>>

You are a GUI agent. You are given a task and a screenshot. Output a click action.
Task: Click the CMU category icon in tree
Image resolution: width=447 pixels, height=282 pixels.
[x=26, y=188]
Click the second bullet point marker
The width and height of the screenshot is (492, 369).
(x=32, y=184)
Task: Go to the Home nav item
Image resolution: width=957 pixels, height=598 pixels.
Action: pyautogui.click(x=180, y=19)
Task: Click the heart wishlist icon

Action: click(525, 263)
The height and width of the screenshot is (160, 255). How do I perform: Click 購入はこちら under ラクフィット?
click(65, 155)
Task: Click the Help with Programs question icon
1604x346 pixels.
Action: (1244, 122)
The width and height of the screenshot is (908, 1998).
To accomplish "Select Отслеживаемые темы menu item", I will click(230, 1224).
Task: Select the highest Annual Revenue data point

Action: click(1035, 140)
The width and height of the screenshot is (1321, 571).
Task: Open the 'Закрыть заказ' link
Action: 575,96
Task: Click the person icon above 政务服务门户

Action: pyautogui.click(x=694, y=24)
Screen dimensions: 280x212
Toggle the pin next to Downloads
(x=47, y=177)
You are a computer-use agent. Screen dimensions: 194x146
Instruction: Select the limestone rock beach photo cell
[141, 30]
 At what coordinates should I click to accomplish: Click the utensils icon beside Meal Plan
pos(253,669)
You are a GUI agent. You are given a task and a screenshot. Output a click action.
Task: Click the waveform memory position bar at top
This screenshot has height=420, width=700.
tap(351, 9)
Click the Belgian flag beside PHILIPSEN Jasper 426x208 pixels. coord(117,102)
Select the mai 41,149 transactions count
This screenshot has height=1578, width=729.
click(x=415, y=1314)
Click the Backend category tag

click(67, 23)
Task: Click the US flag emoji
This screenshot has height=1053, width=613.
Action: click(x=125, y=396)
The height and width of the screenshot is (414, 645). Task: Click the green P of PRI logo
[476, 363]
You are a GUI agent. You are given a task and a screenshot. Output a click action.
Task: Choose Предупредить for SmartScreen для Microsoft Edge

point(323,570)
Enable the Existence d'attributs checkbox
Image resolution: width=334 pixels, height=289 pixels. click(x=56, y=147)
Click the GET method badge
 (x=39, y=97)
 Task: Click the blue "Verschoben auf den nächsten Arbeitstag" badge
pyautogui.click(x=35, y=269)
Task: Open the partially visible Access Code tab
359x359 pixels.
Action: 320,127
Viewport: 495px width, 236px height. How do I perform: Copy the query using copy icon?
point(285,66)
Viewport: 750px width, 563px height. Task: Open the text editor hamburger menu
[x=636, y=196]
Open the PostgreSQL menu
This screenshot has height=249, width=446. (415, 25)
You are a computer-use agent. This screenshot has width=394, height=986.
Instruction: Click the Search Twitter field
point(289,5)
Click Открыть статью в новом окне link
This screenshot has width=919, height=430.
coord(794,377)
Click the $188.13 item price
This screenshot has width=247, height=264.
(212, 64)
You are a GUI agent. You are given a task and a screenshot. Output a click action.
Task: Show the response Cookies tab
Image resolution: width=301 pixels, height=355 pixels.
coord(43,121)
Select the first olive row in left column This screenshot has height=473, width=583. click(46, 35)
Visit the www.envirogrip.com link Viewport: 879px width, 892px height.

<<

From the records above, return each line that includes "computer".

§ **Finished exercise**:
You are a computer-use agent. Screen dimensions: 194x146
You are a computer-use agent. This screenshot has width=394, height=986.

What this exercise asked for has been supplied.